During the 2007 season, Berenato led the Pitt women to its first win over an opponent ranked in the top 10, first Sweet Sixteen appearance, and first final ranking in the ESPN/USA Today coaches poll (#16). Success continued in 2009 as she led the Panthers to their second straight Sweet 16 appearance and broke a school record for victories. In 2010, she led Pitt to its fifth straight post-season appearance, a first round loss in the WNIT. With her 159th win at Pitt on December 20, 2012, Berenato broke the all-time record for wins among women's basketball head coaches at the university. However, following back-to-back winless seasons in the Big East Conference in 2012 and 2013, the university announced on April 1, 2013, that she would not return to coach at the university.
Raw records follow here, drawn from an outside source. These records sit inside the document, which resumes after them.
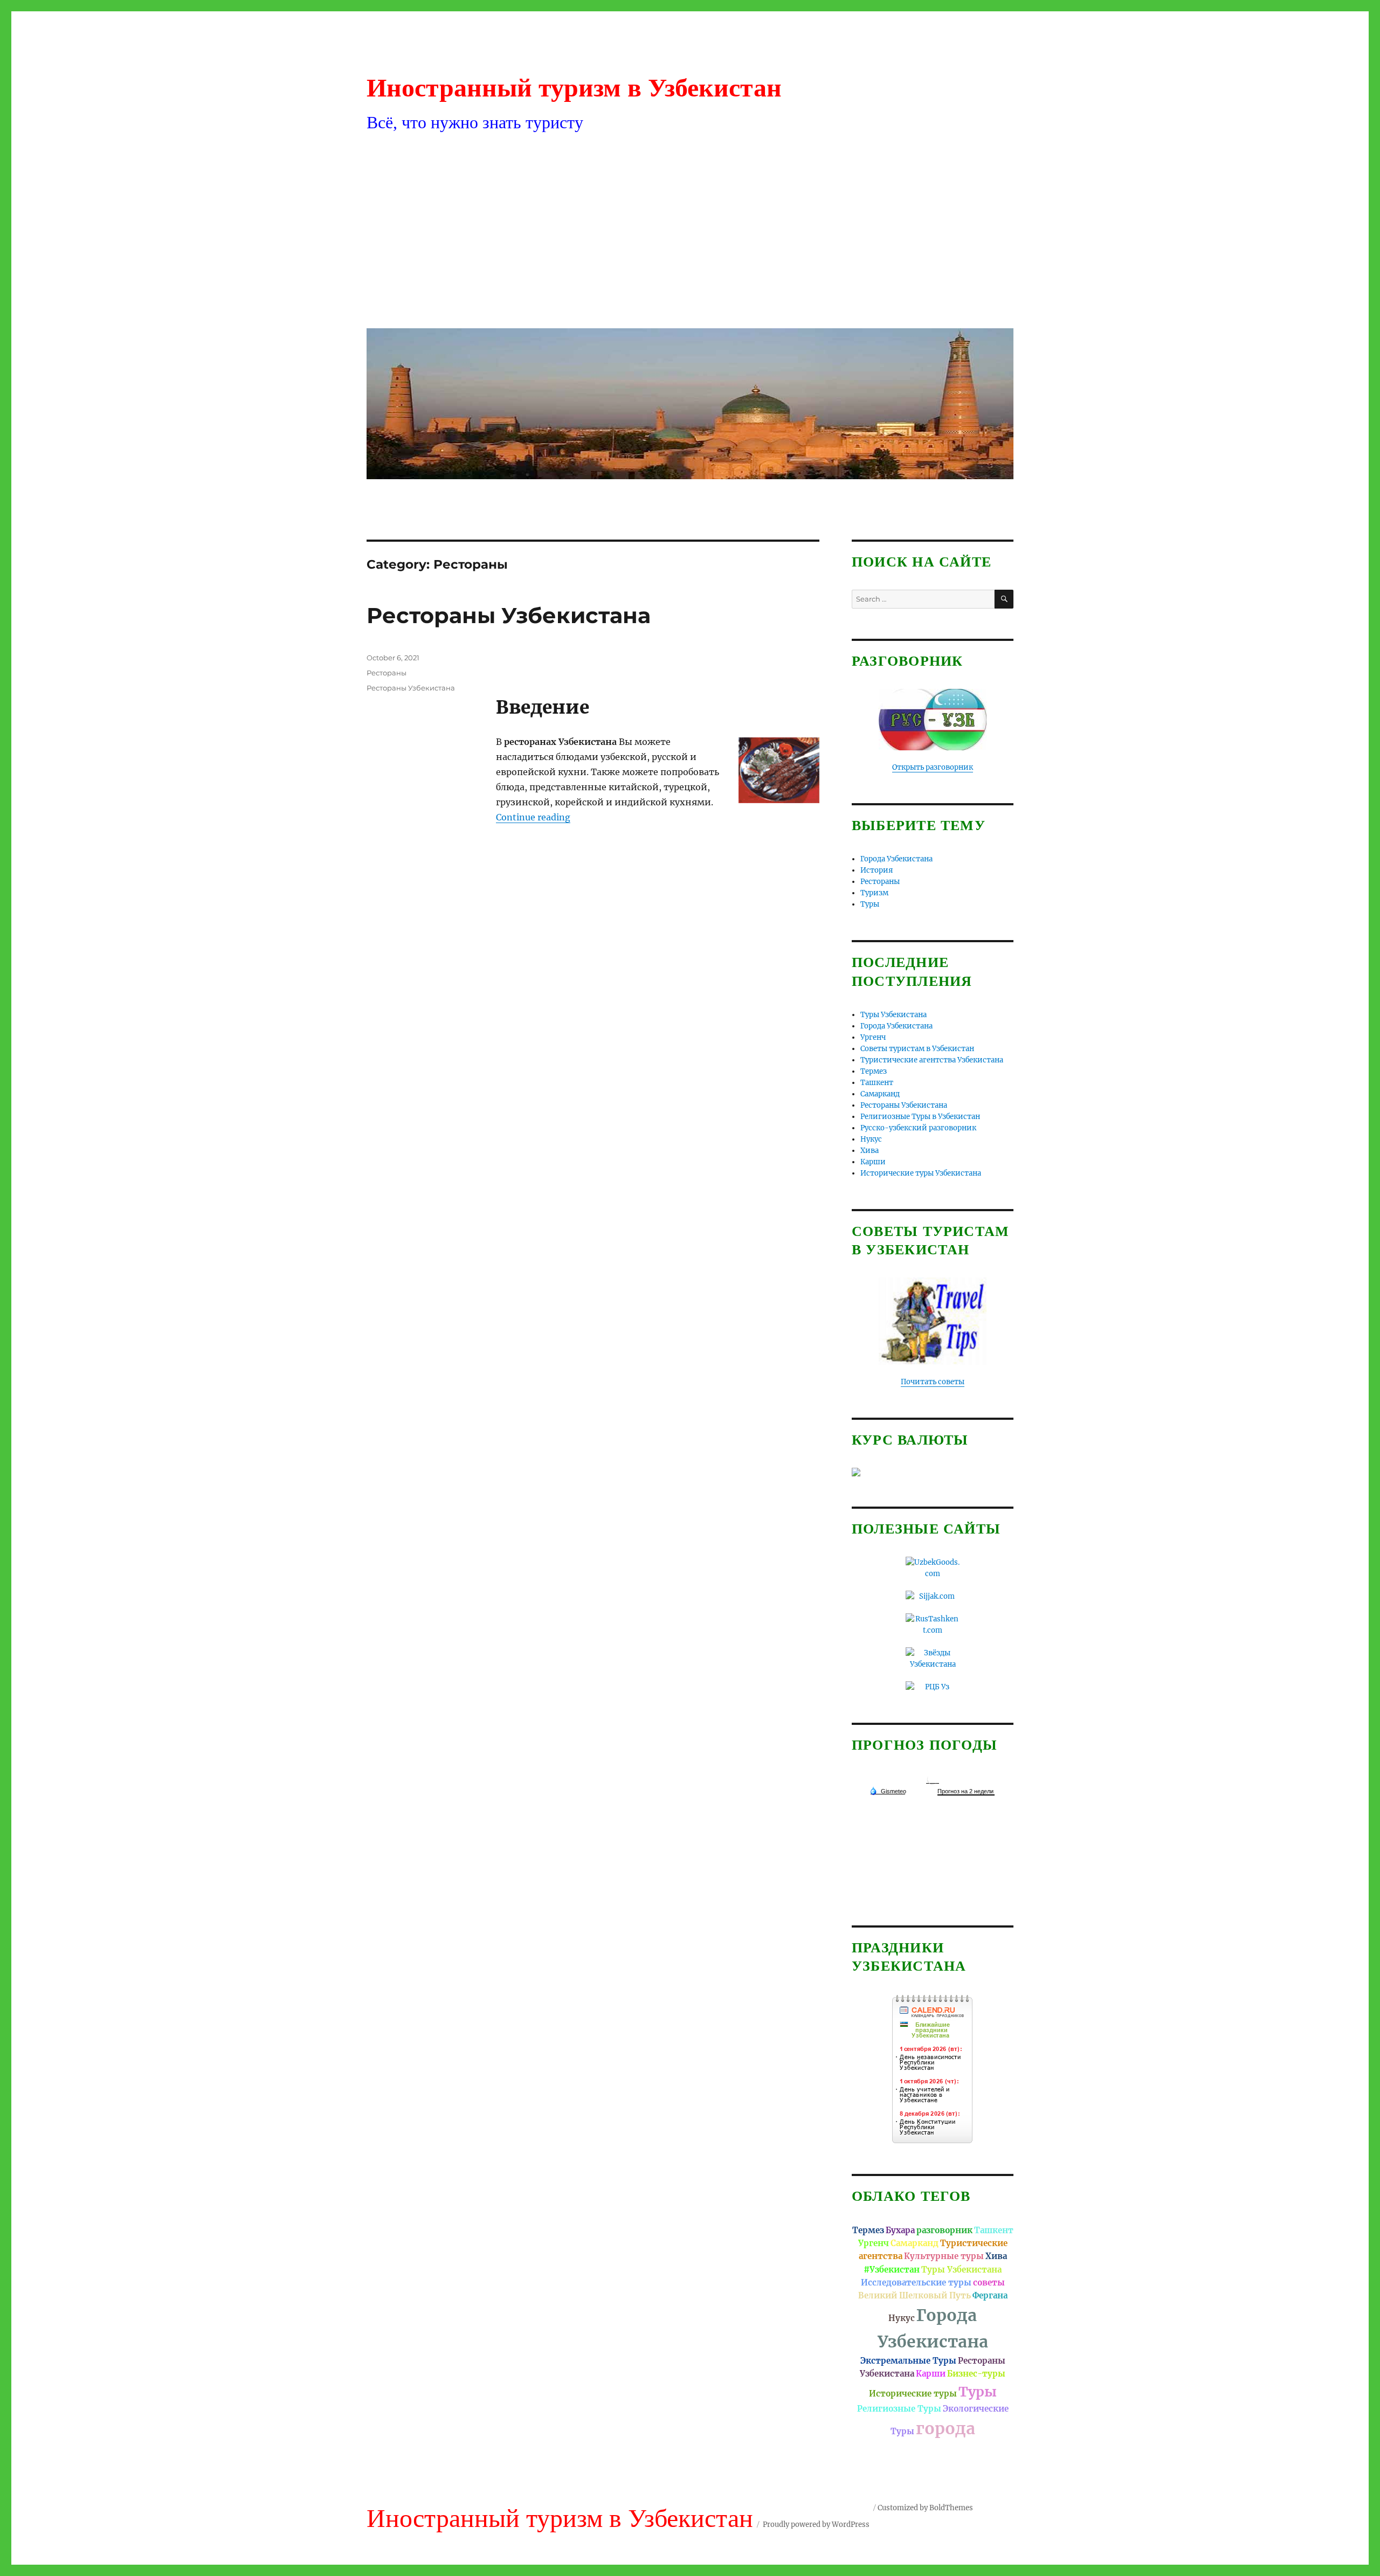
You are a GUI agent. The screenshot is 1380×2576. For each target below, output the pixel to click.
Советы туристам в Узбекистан (917, 1048)
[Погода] (888, 1790)
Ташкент (876, 1082)
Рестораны (386, 672)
Berenato finished with a 161-149 (.519) record in 10 seasons at Pitt.

While at Pitt, Berenato was a two time Dapper Dan Sportswomen of the Year, winning the honor in 2005 and 2007.

=== Sports Diplomacy ===
In 2017, Berenato traveled to Guyana and Suriname as a Sports Envoy for the U.S. State Department's Sports Diplomacy Office. During her visit, she conducted basketball clinics and programming related to youth empowerment. In so doing, Berenato helped contribute to Sports Diplomacy's mission to build understanding, awareness, and skills for youth from under-served communities.